Imaginez que le corps humain est un immense livre de recettes (le génome) et que les maladies sont des erreurs de frappe dans ce livre. Pour soigner les gens, les médecins ont besoin de lire ce livre avec une précision absolue.

Pendant des années, une seule entreprise, Illumina, possédait la seule machine capable de lire ce livre. C'était la référence, la "voiture de luxe" du secteur : fiable, précise, mais chère et parfois lente.

Récemment, un nouveau concurrent est arrivé : Ultima Genomics avec sa machine UG100. C'est comme une nouvelle marque de voiture qui promet d'aller aussi vite, d'être aussi fiable, mais de coûter beaucoup moins cher.

Le problème ? Personne ne savait vraiment si cette nouvelle machine fonctionnait aussi bien sur des livres vieux et abîmés (les tissus conservés dans les hôpitaux, appelés FFPE).

🏥 L'Expérience : Mettre les deux machines à l'épreuve

Les chercheurs ont décidé de faire un test grandeur nature. Ils ont pris 15 échantillons de tissus de patients atteints de cancers ou de maladies intestinales (comme la maladie de Crohn). Ces tissus étaient vieux, stockés dans des bocaux depuis des années (ce qui les rend fragiles, comme du papier jauni).

Ils ont envoyé ces échantillons à deux usines :

  1. L'une utilisant la machine Illumina (l'ancienne référence).
  2. L'autre utilisant la machine Ultima (la nouvelle venue).

Ensuite, ils ont comparé les résultats comme un juge de course comparant deux voitures sur le même circuit.

🔍 Ce qu'ils ont découvert (Les Résultats)

Voici les conclusions principales, expliquées avec des analogies :

1. La lecture globale est excellente pour les deux 📖

Que ce soit pour lire le texte entier (gènes), les chapitres importants (exomes) ou les pages complètes (génomes), les deux machines racontent la même histoire.

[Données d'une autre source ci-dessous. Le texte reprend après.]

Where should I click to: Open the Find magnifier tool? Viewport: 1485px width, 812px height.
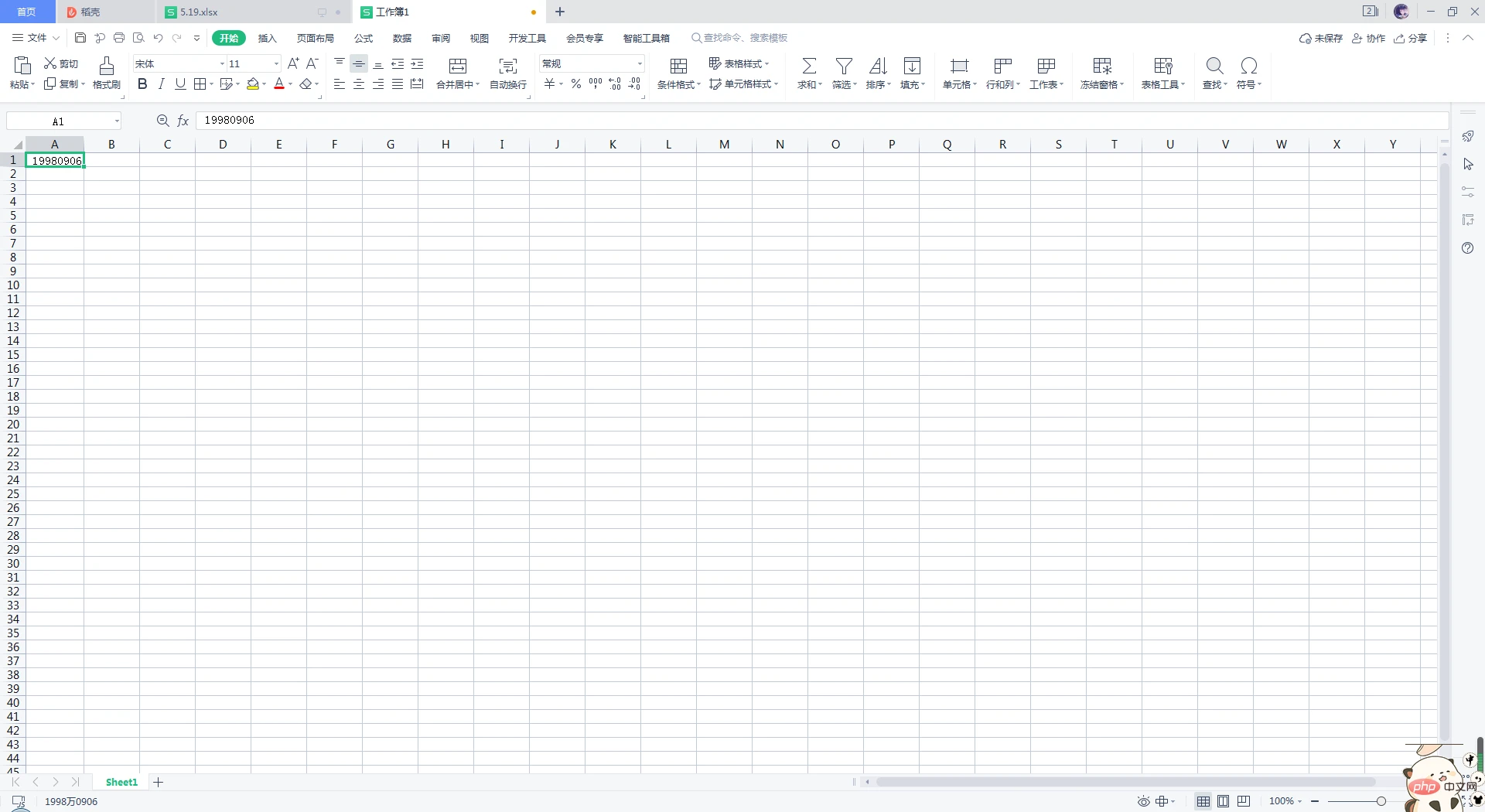click(x=1214, y=66)
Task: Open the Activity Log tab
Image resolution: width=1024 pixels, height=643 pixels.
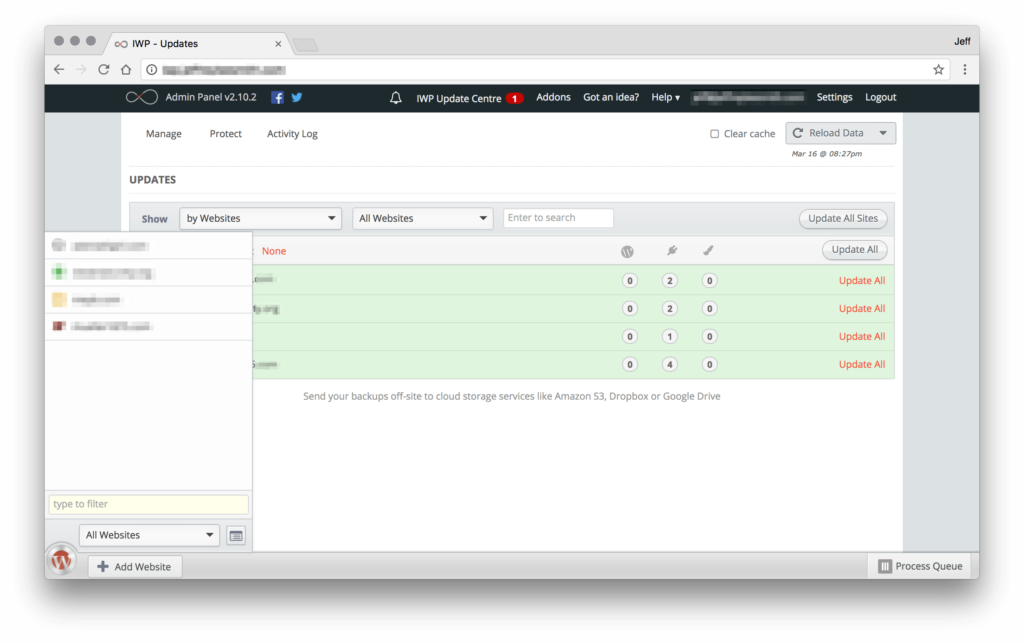Action: tap(292, 134)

  • L'analogie : Si vous demandez à deux traducteurs de lire un vieux manuscrit, ils vont tous les deux vous dire que le héros s'appelle "Jean" et qu'il habite à "Paris". Les deux machines ont trouvé les mêmes gènes importants liés au cancer et à l'immunité.

2. Les petites différences d'orthographe (Les erreurs) ✍️

C'est là que ça devient intéressant. Les deux machines font des erreurs, mais pas exactement les mêmes.

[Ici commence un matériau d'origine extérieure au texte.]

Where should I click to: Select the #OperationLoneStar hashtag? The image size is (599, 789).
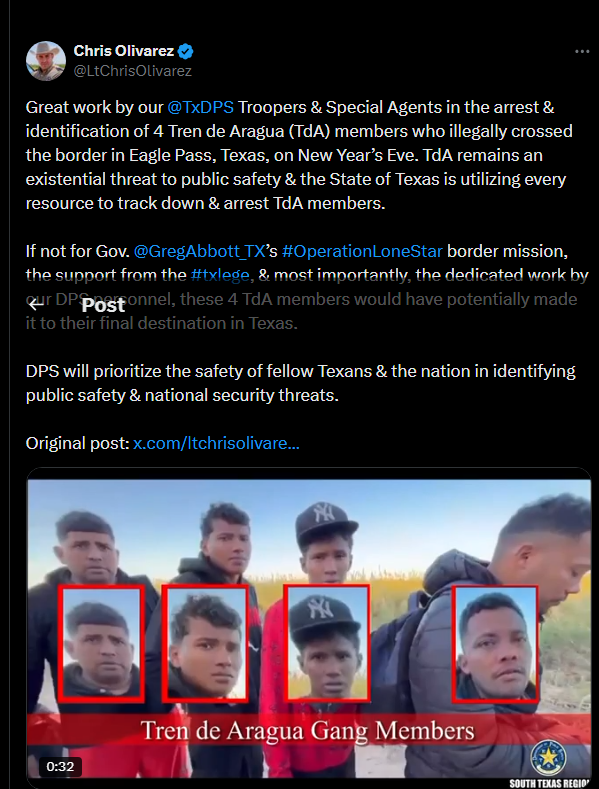click(362, 251)
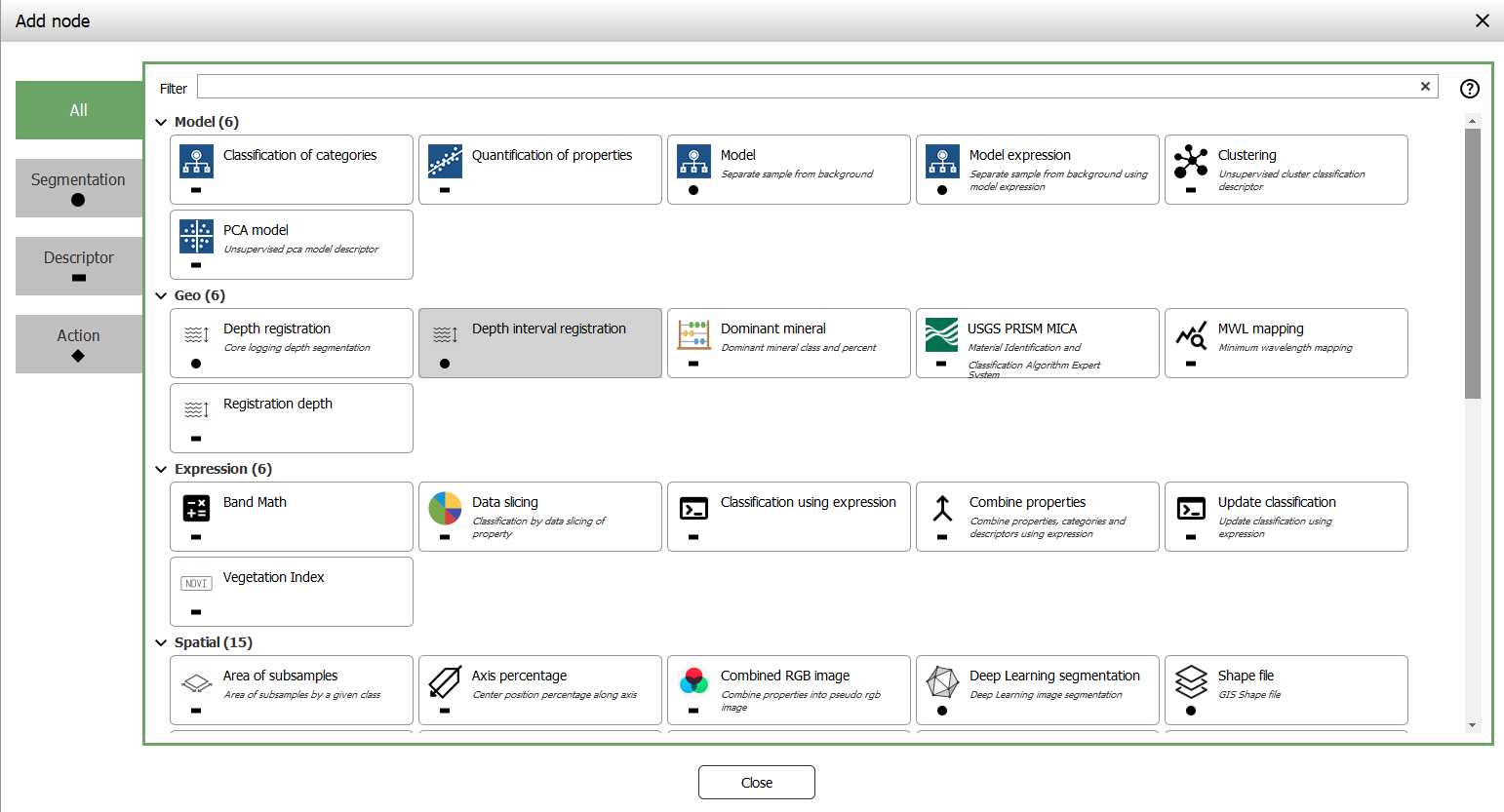Show the Action category tab
This screenshot has width=1504, height=812.
tap(78, 343)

  • Illumina est très précise, mais elle a tendance à être un peu "paranoïaque". Elle voit parfois des erreurs là où il n'y en a pas (des faux positifs), surtout dans les zones compliquées du texte. C'est comme un correcteur orthographique qui s'arrête sur chaque mot douteux.
  • Ultima est un peu plus "conservatrice". Elle lit plus vite et moins cher, mais elle a une petite tendance à faire des erreurs de type "insertion" (elle ajoute un mot en trop) dans les phrases très répétitives. C'est comme si elle avait un peu de mal avec les phrases qui se répètent beaucoup.
  • Le verdict : Pour les maladies graves, ces petites erreurs ne changent pas le diagnostic. Les deux machines voient les mêmes "fautes" critiques qui causent le cancer.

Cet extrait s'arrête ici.